▸ Prompt: Where a line contains the word "computer", copy that line from the records below.
───── Data for processing ─────
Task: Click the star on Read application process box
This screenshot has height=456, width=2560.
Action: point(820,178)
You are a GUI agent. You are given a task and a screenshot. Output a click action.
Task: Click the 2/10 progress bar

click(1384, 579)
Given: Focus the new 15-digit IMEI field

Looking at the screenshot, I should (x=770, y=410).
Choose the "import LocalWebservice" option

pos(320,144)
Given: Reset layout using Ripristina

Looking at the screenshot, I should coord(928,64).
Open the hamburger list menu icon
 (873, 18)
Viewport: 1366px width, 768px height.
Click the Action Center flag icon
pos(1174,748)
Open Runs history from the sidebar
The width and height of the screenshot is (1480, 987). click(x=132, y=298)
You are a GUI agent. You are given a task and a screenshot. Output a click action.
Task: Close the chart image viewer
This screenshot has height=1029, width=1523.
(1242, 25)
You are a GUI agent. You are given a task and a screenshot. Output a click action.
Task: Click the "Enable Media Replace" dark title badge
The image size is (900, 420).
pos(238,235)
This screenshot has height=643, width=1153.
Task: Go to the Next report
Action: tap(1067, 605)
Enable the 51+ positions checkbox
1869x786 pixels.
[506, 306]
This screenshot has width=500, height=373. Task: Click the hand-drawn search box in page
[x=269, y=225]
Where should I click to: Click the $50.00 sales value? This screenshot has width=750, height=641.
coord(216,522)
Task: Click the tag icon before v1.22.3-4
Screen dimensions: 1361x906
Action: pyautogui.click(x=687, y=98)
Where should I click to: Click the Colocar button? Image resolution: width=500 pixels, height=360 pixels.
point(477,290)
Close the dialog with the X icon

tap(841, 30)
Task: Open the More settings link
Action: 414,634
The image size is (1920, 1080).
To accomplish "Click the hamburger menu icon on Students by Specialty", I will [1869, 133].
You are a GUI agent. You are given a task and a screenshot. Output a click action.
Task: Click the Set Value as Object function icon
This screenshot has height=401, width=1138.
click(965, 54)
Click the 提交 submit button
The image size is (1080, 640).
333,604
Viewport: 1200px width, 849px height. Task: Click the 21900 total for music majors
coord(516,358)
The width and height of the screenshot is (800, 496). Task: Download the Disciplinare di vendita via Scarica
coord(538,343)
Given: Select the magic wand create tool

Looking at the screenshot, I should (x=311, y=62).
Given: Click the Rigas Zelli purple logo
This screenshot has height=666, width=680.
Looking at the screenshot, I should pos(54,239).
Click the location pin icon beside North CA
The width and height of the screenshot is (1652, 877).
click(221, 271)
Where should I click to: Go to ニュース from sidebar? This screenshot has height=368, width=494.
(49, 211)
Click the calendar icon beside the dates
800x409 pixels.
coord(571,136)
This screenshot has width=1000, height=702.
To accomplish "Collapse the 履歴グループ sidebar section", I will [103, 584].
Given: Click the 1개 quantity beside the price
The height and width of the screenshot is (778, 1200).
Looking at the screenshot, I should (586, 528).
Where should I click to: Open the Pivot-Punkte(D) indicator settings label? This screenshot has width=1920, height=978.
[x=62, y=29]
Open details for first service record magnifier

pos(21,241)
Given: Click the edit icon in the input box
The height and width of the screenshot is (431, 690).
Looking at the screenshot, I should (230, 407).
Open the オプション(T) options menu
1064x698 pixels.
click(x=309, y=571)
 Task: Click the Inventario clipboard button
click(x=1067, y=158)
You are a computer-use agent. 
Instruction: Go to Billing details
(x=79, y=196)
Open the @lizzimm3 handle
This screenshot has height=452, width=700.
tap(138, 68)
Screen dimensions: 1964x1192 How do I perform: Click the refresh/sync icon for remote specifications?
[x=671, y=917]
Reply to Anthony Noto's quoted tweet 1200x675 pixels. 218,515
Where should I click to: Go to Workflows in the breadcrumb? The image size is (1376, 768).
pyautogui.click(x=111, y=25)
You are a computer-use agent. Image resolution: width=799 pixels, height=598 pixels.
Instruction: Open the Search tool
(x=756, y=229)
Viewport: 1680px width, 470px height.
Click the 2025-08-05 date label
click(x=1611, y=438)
─────
▸ Output below:
You are a computer-use agent. 
You are a computer-use agent. Image resolution: width=799 pixels, height=598 pixels.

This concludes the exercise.